• [ЧТО НУЖНО СДЕЛАТЬ]
A: Ответьте по письму на три вопроса, каждый с новой строки:
(i) Какая температура воды в море указана в письме?
(ii) Кто приехал с Кавказа, где отдыхал после Съезда?
(iii) Куда будет отправлена статья?
B: Выпишите из письма все географические названия в том порядке, в котором они встречаются.
C: Перепишите отрывок письма без изменений: начните со слов «Крепко обнимаю Вас, дорогой» и остановитесь после слов «Крым. Севастополь. Горькому.».

• [ФРАГМЕНТ ПИСЬМА]
--
Мария Павловна могла бы побывать здесь предварительно, чтоб избрать наиболее удобное для Вас место и помещение.
Вот я приехал сюда с расширенным сердцем, с одышкой, которая не позволяла мне всходить по лестнице, но прошло несколько дней, и я снова бодр, работоспособен, даже хожу в горы. Все время стоят солнечные, безветренные дни, t° воды в море 17, на солнце сегодня — 23. Мария Павловна могла бы остановиться у нас, взять машину, человека, отлично знающего южный берег и [могущего] показать ей все места и здания, наиболее подходящие для Вас. Подумайте над этим. Могу заверить Вас, что вся страна примет Вас как любимого друга и для всех нас Ваш приезд будет праздником. Сегодня ко мне приехал Алексей Толстой с Кавказа, где он отдыхал после Съезда. С восторгом рассказывает о своих прогулках по горам. Я довольно хорошо знаю Кавказ, там видел я самые величественные пейзажи из всех, когда-либо виденных мною. На Кавказе, на берегах Черного моря, между Адлером и Батумом Вы могли бы найти тоже очень удобные места для спокойной жизни.
Хотел бы сообщить Вам кое-какие новости, но их так много, а я тороплюсь кончить письмо. Как все здесь, я очень тороплюсь работать, и, разумеется, качество работы сильно страдает от этого. Но нам покамест необходимо работать более вширь, чем вглубь.
Урожай хлебов настолько хорош, что Западная Сибирь, например, едва ли успеет собрать весь хлеб. В общем же по всей стране сбор идет весьма удовлетворительно, колхозы получают хорошие трудодни.
Вашу статью завтра пошлю в Москву.
Крепко обнимаю Вас, дорогой друг, берегите себя! Сердечный привет Марии Павловне.
Если решите ехать к нам — телеграфируйте: Крым. Севастополь. Горькому.
Привет!
М. Горький
8. X. 34.
--
• [ИСХОДНЫЕ ДАННЫЕ]
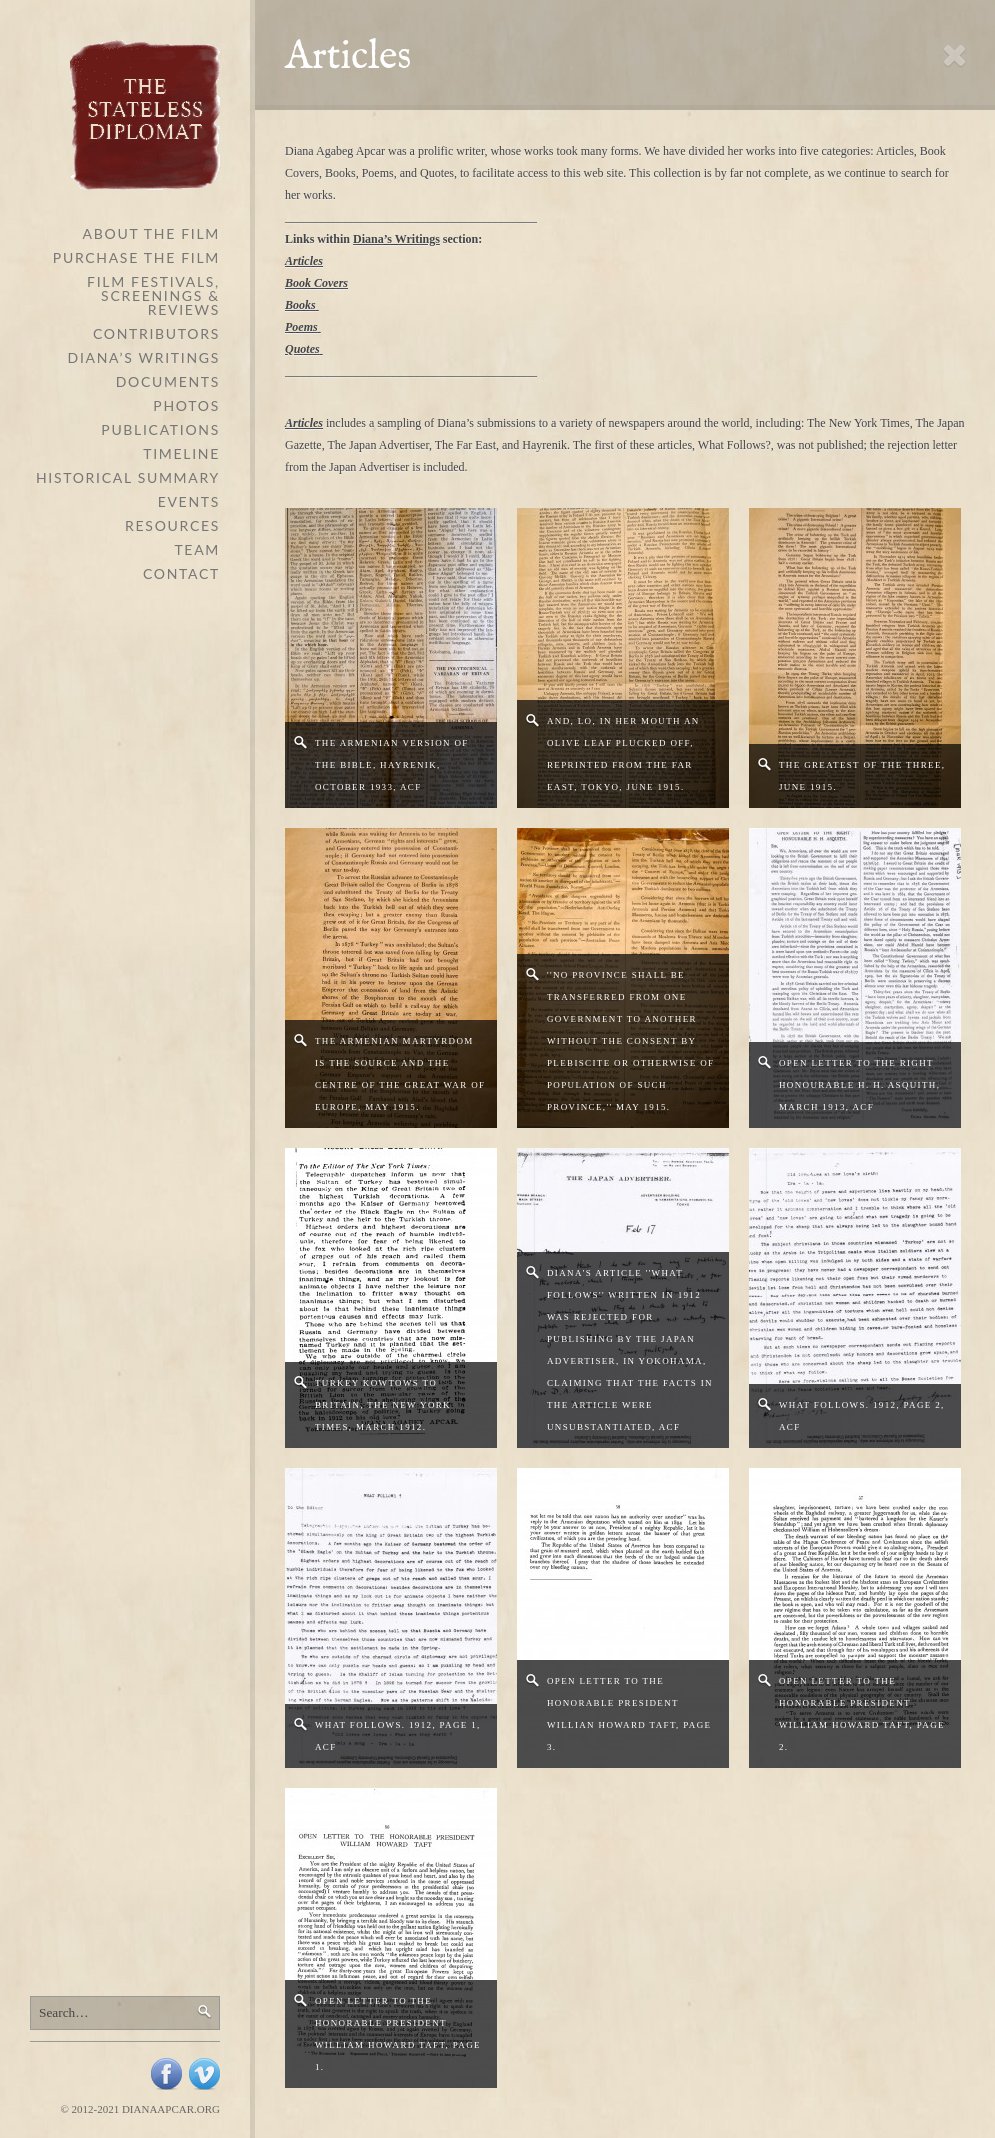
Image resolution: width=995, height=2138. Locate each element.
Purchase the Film (136, 257)
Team (197, 549)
--
• [ОТВЕТЫ НА ЗАДАНИЯ]
A:
(i) 17
(ii) Алексей Толстой
(iii) В Москву

B: Кавказ, Черное море, Адлер, Батум, Западная Сибирь, Москва, Крым, Севастополь

C:
Крепко обнимаю Вас, дорогой друг, берегите себя! Сердечный привет Марии Павловне.
Если решите ехать к нам — телеграфируйте: Крым. Севастополь. Горькому.